-- start TEXT SEGMENT --

Bubbe's short-term memory seems to be completely gone, but she clings to her past.

My MIL told me something that shook me unlike anything else I've heard in many moons.

For days, Bubbe fought the staff when they tried to give her a shower. She thought they were trying to gas her. She couldn't understand that she was NOT in the camps and that was NOT Nazi Germany.

The only thing worse than that is the fact that since she has no short-term memory, she must have had that same thought every day. She can't remember that she escaped Germany long ago. She can't remember that just the day before, someone had proven to her that she would not be killed like some of her family had been. She has no way to comfort herself. Her brain forced her to relive that each day.

From what I've heard, it doesn't seem as though she's still reacting in that way. But still, just the fact that she had to endure those fears over and over again even now in a time and place where she's safe just breaks my heart and tears at my soul.

Wednesday, September 26, 2007

Warning Signs

Today, The Boy signed, "Cat," and in the process, poked himself in the face.

Spinach is contaminated with e-coli. Toys are coated in lead paint. And now, even forms of communication aren't safe.

Why do I keep hearing the chant, "You'll poke your eye out," from that Christmas movie with the leg lamp and the bunny pjs?

Thursday, September 20, 2007

True Jew Confessions

Yom Kippur begins tomorrow evening. It's the Day of Atonement. In the days between Rosh Hashanah and Yom Kippur, we are, among other things, expected to atone for our sins. While G-d can forgive the ways in which we have wronged Him, He cannot release us from the vows we have made (and broken) to other people (under typical circumstances). One of the reasons I do so love Judaism is because we have such a great responsibility to other people. We don't exist in a bubble of prayer and higher thoughts. We have a great responsibility to not only interact with others, but to do so in a just and fair manner.

-- end TEXT SEGMENT --
-- start GIVEN INFORMATION --

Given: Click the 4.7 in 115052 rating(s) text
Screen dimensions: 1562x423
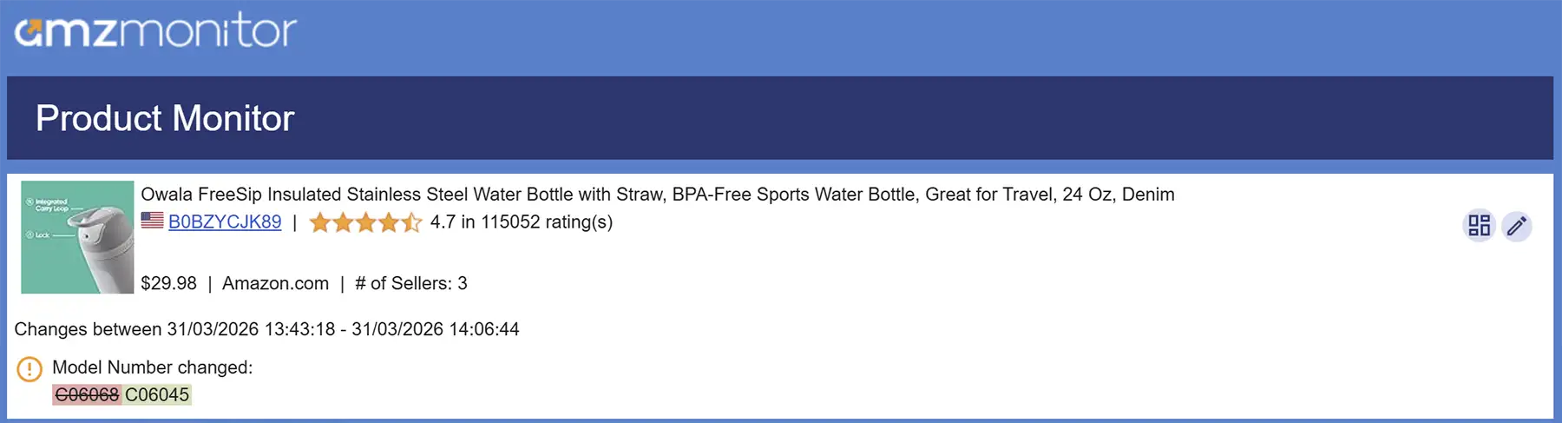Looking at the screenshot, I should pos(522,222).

-- end GIVEN INFORMATION --
-- start GIVEN INFORMATION --

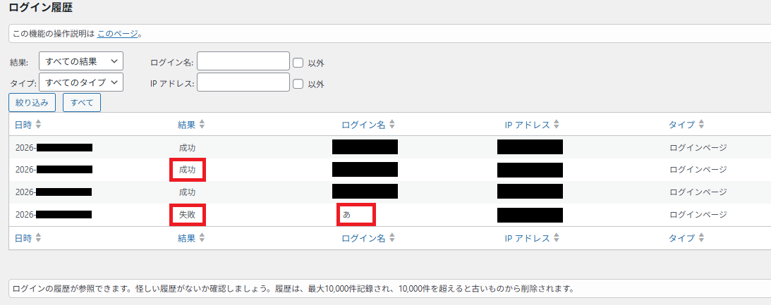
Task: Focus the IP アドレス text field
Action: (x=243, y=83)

-- end GIVEN INFORMATION --

OBJECTIVE 1: In the blog posts, what did Bubbe believe the staff were trying to do when they tried to give her a shower?
OBJECTIVE 2: Pick up the blog posts about Bubbe, The Boy and Yom Kippur after their final sentence and write the next part.
The records have nothing to do with the blog posts.

TASK RESULT 1: She thought they were trying to gas her.

TASK RESULT 2:
I'm borrowing (because it sounds much better than "stealing") an idea from A Mother In Israel. I'll post my apologies to those who I have wronged online and/or through my blog.

I apologize for those times I have promised to tell you more later, but never did (why my sister was topless--She was very newly pregnant and a odd-timed bout with morning sickness had ruined her shirt or how I got a huge bottle of church wine from a former nun--The former nun is a very dear friend of mine who was given the wine by her priest and she in turn gave it to me).

I apologize for taking myself far too seriously.

I apologize for not leaving nearly enough comments on the fabulous blogs I read.

I'm sorry for posting rambling stories/pictures of children and animals. I realize I probably find them far cuter than anyone else.

I'm sorry that I can be so mean to my animals.

I apologize for threatening to sell my children on eBay (over and over and over again).

I'm sorry that really random things amuse me and I force you to read about them.

I ask you to do work for me and for that, I apologize.

I'm sorry my background is so boring.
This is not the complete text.